Etre dans le flou n'est pas pour tout le monde

Les électeurs de Tisza pourraient nous plonger dans l'imprévisibilité, estime le journal pro-Fidesz Vasárnap :

«Si on a le sentiment que la situation est catastrophique au point que tout, y compris l'incertitude la plus totale, serait préférable, alors votons crânement pour Tisza. Si l'on n'a rien à perdre, on peut prendre ce risque. Mais si on a le sentiment que la vie est prévisible et facile à gérer, qu'on a une vision d'avenir, mieux vaut songer à ce qu'il en coûterait de détruire tout ce qui a été fait jusque-là et de repartir de zéro. … Un changement de système et de gouvernement radical ne préserve pas les bonnes choses et n'améliore pas les mauvaises. … Difficile de dire ce qui serait susceptible d'en ressortir.»

Népszava (HU) /

Le système Orbán est à bout

L'inamovible Premier ministre n'est plus un garant de stabilité, assure Népszava :

«Le combat ne cessera pas le 12 avril, il ne fera que commencer.

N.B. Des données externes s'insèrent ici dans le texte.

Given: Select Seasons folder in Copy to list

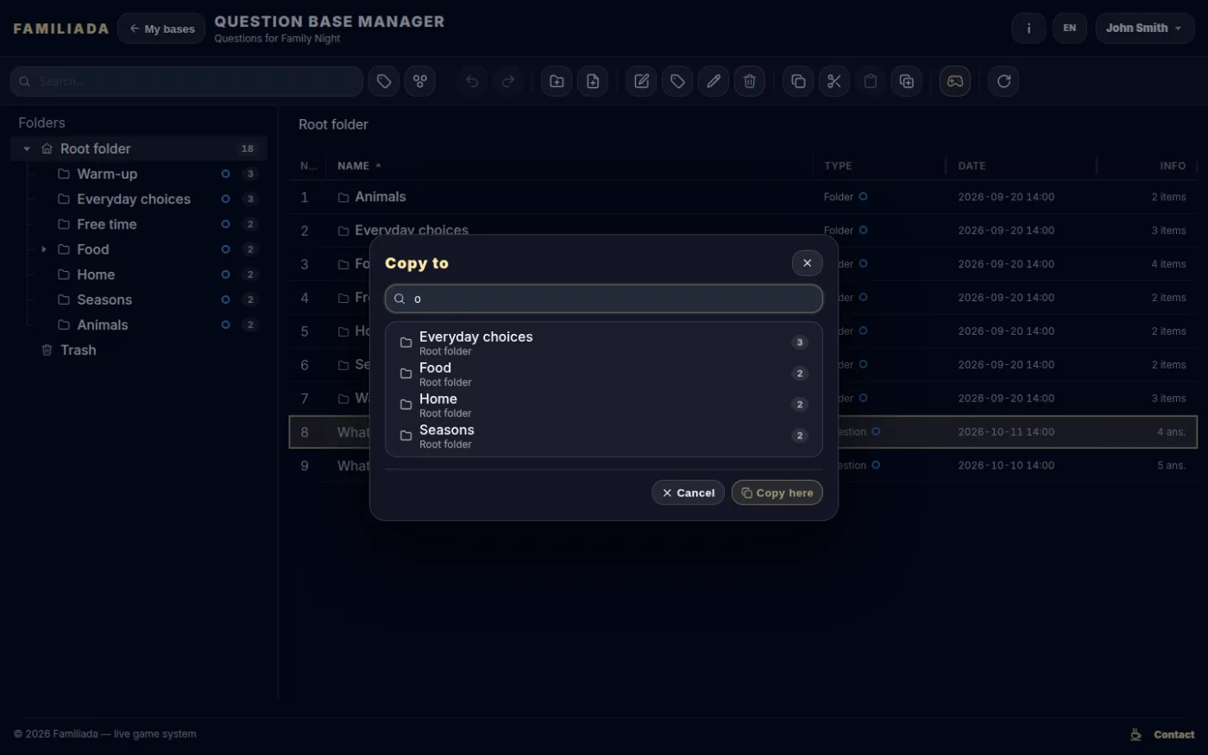Looking at the screenshot, I should 603,436.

Dans un système électoral hongrois particulièrement faussé et coupable de milliers de manipulations, l'identité du vainqueur n'est pas primordiale, car celui-ci sera de toute façon confronté à une nouvelle donne. … Le système Orbán est à bout et commence à se déliter. La constellation qui avait permis à Orbán d'obtenir une hégémonie inédite et surprenante – profusion de fonds européens, conjoncture économique mondiale, soutien de l'Allemagne, faible opposition – ont disparu ou sont en train de s'évaporer. Et Orbán, même s'il restait au pouvoir, n'est pas en mesure de garantir la stabilité de son système.»

Index (HU) /

Avec le Fidesz, au moins, les choses sont claires

Le programme de l'opposition en matière de politique étrangère est insuffisant, estime le portail Index :

«Le message le plus manifeste du Parti Tisza, c'est que le pays, sous sa gouvernance, adopterait un cap pro-européen. … Or il est difficile de dire ce que l'avenir réserve à l'Europe. … On peut critiquer la stratégie du gouvernement Orbán en matière de politique étrangère, mais on ne peut prétendre qu'elle n'existe pas, qu'elle n'a pas été élaborée ou rendue publique. … Dans un monde où l'ancien ordre des choses ne fonctionne plus et où le nouveau ne s'est pas encore formé, l'option la plus funeste pour un Etat, c'est de n'avoir aucune vision stratégique, ou de se cramponner aux règles de l'ordre ancien.»